Tuvalu adalah sebuah negara kecil di Samudera Pasifik yang semakin terancam punah. Sekitar 11.000 penduduknya, yang tinggal di sembilan atol yang tersebar di Pasifik, kehabisan waktu. Ada apa gerangan?

Tuvalu, yang rata-rata ketinggiannya hanya 2 meter, mengalami kenaikan permukaan laut 15 cm selama tiga dekade terakhir. Itu satu setengah kali lipat rata-rata global. Ilmuwan NASA memproyeksi tahun 2050, pasang surut harian akan menenggelamkan setengah ibukota Funafuti, rumah 60% penduduk Tuvalu.

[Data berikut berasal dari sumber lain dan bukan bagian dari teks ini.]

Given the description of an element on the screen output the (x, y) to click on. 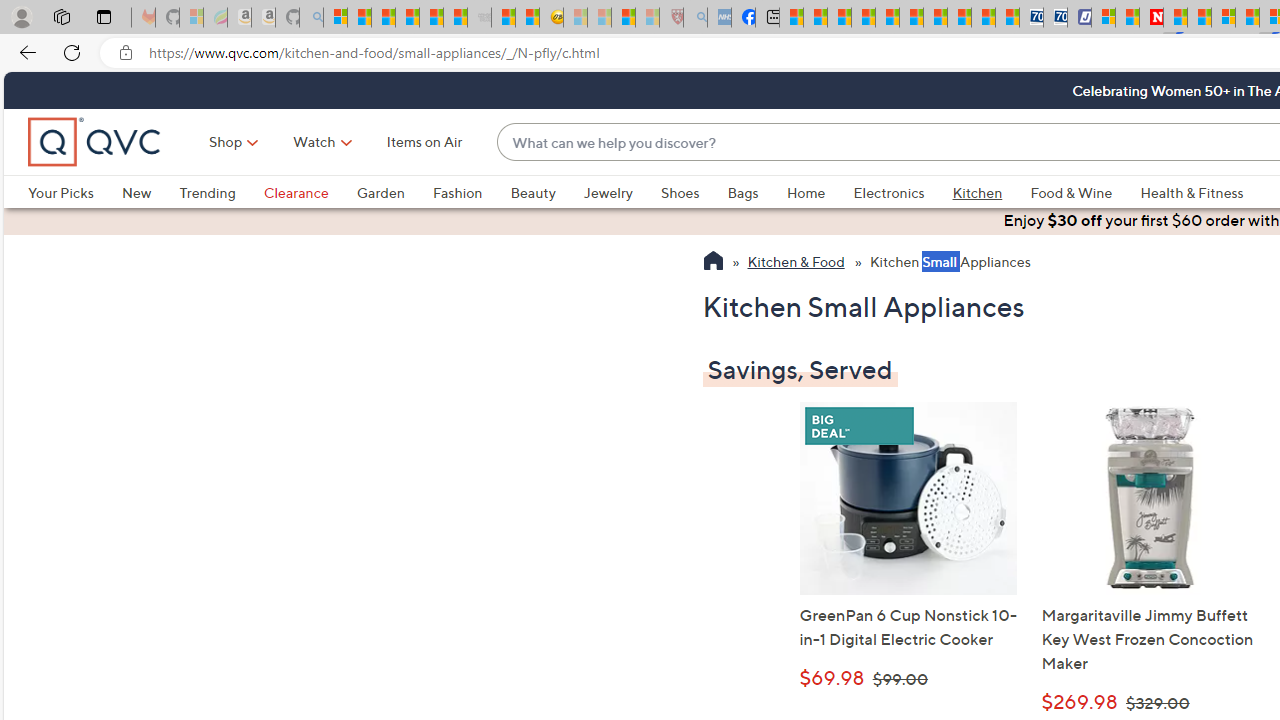
Electronics (888, 192)
Combat Siege - Sleeping (479, 17)
QVC home (95, 141)
Your Picks (60, 192)
Given the description of an element on the screen output the (x, y) to click on. 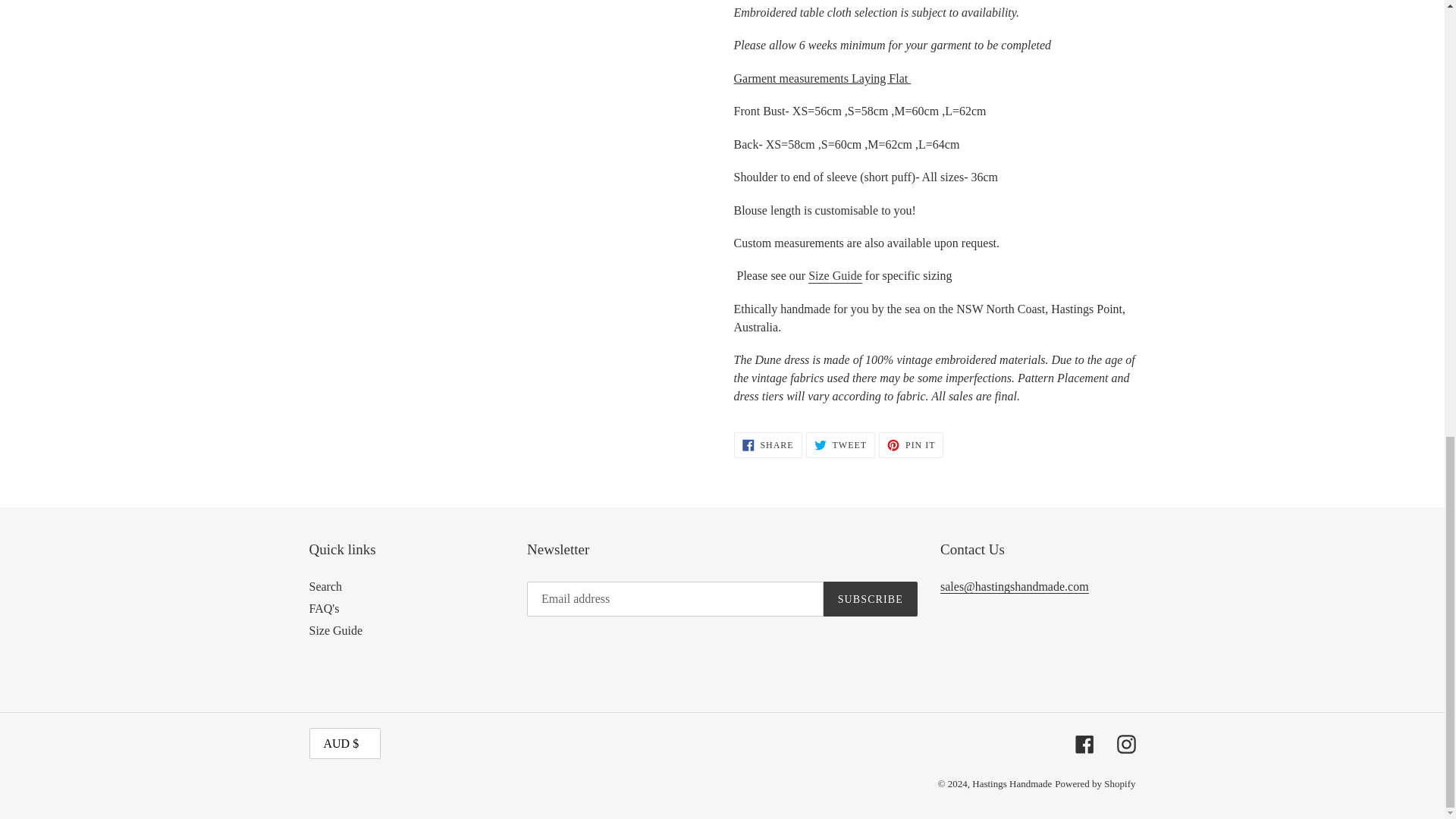
Search (325, 585)
Size Guide (834, 276)
SUBSCRIBE (767, 444)
Size Guide (870, 598)
Size guide (840, 444)
FAQ's (335, 630)
Given the description of an element on the screen output the (x, y) to click on. 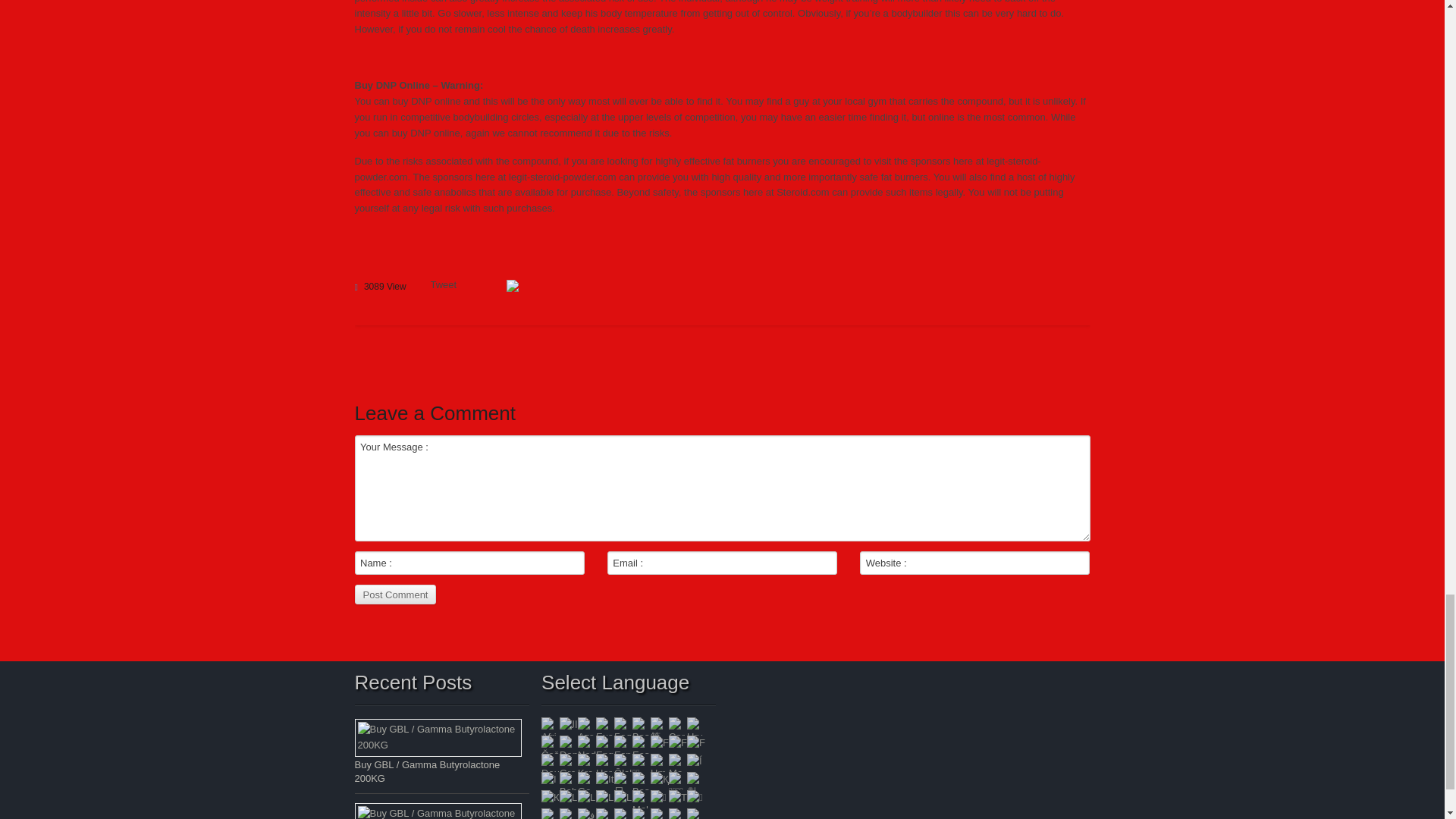
Name : (470, 562)
Website : (974, 562)
Euskara (604, 726)
Your Message : (722, 487)
Email : (722, 562)
Post Comment (395, 594)
Website : (974, 562)
Afrikaans (550, 726)
Email : (722, 562)
Name : (470, 562)
Given the description of an element on the screen output the (x, y) to click on. 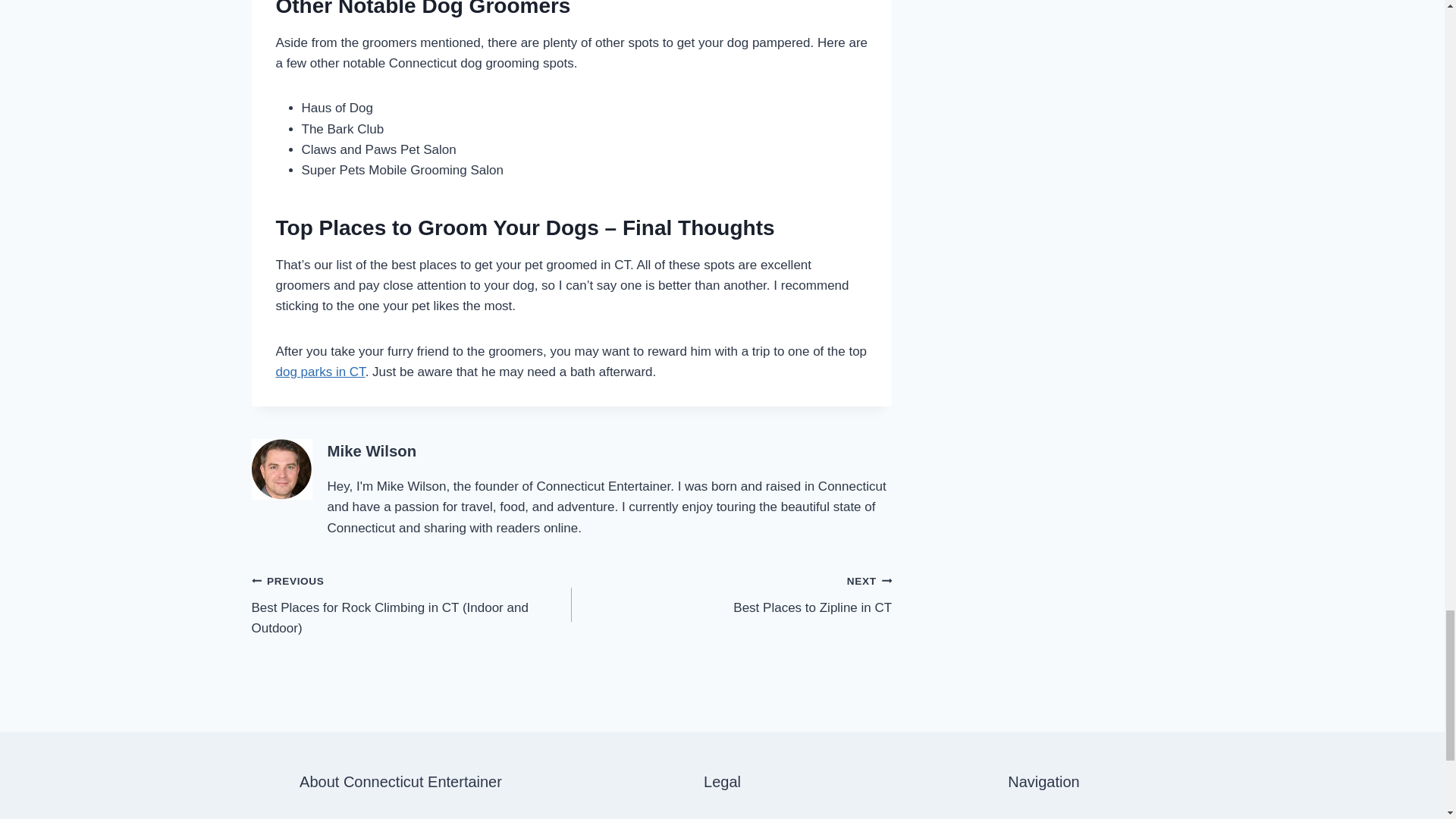
dog parks in CT (731, 594)
Mike Wilson (320, 371)
Posts by Mike Wilson (371, 451)
Given the description of an element on the screen output the (x, y) to click on. 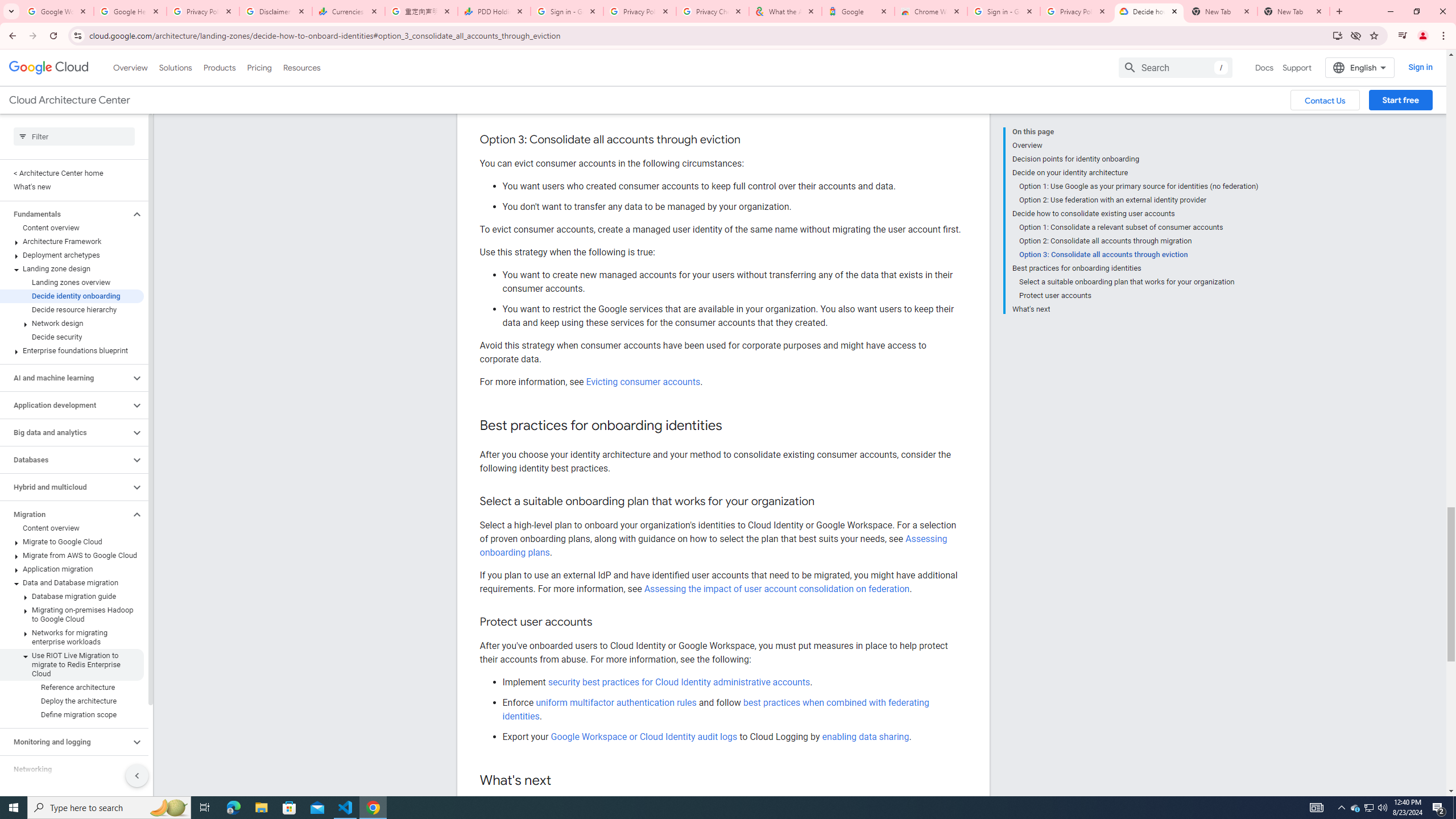
Migration (64, 514)
New Tab (1293, 11)
Network design (72, 323)
Migrating on-premises Hadoop to Google Cloud (72, 614)
Hide side navigation (136, 775)
Landing zone design (72, 269)
AI and machine learning (64, 377)
Sign in - Google Accounts (1003, 11)
Given the description of an element on the screen output the (x, y) to click on. 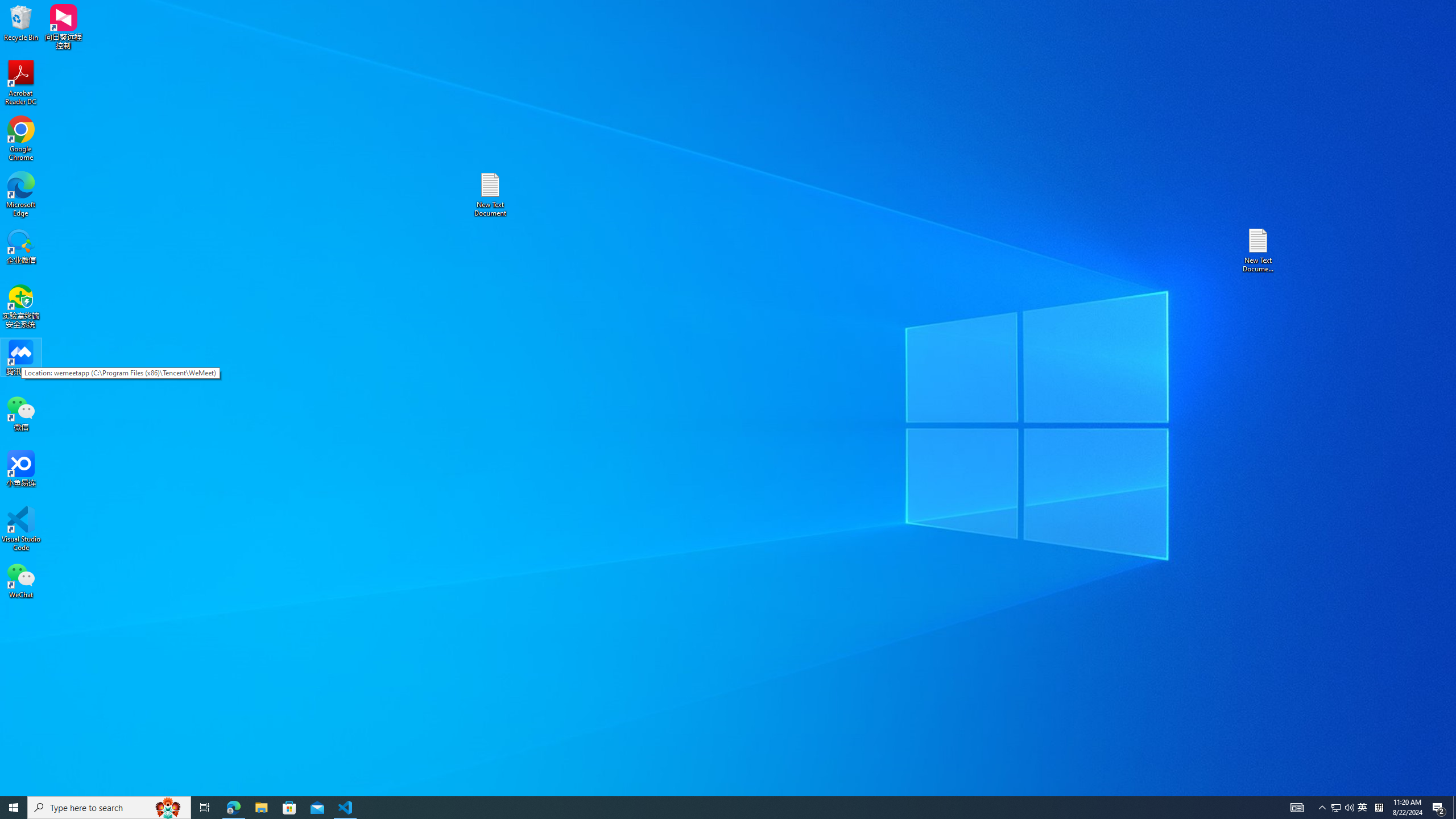
Microsoft Edge (21, 194)
Running applications (707, 807)
Visual Studio Code (21, 528)
New Text Document (1362, 807)
Recycle Bin (489, 194)
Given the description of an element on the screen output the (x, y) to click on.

Saat ini, dampaknya pun telah terasa. Dikutip detikINET dari Reuters, Sabtu (28/9/2024) warga Tuvalu sudah bergantung pada hujan untuk kebutuhan air. Kebun pun ditinggikan untuk menanam sayuran, karena genangan air asin merusak air tanah.


Berbagai antisipasi sudah dilakukan. Perjanjian dengan Australia yang diumumkan tahun 2023, menawarkan 280 penduduk Tuvalu setiap tahun untuk bermigrasi ke Australia mulai tahun depan. Namun penduduk setempat cemas bahwa relokasi akan berarti hilangnya budaya mereka.

“Beberapa orang pergi dan beberapa orang ingin tetap tinggal di sini. Ini keputusan sangat sulit. Untuk meninggalkan suatu negara, Anda meninggalkan budaya tempat Anda dilahirkan, dan budaya adalah segalanya,” cetus Maani Maani, 32 tahun, pekerja IT di kota utama Fongafale.

Untuk saat ini, Tuvalu berusaha mengulur waktu. Pembangunan tembok laut untuk menghalangi gelombang badai yang makin parah dilakukan di Funafuti. Mereka membangun 7 hektar lahan buatan, dan berencana membangun lebih banyak lagi, yang diharapkan akan melindungi mereka hingga tahun 2100.

Pada saat itu, NASA memproyeksikan kenaikan permukaan laut sebesar 1 meter di Tuvalu, atau dua kali lipatnya dalam kasus terburuk, akan membuat 90% Funafuti terendam air.

Dalam skenario Tuvalu akhirnya tenggelam, beberapa hal masih membutuhkan jawaban. Misalnya, apakah Tuvalu akan tetap menjadi negara berdaulat, padahal sudah tidak memiliki tanah atau daratan? Apakah wilayah Tuvalu, meski semuanya lautan, masih menjadi hak mereka?

Perairan Tuvalu yang kaya ikan tuna diincar penangkap ikan asing yang membayar negara tersebut sekitar USD 30 juta untuk lisensi tiap tahun, sumber pendapatan terbesarnya. Jika masyarakat internasional mengakui batas maritim Tuvalu sebagai batas permanen, hal itu membantu mereka sekalipun tidak punya daratan lagi.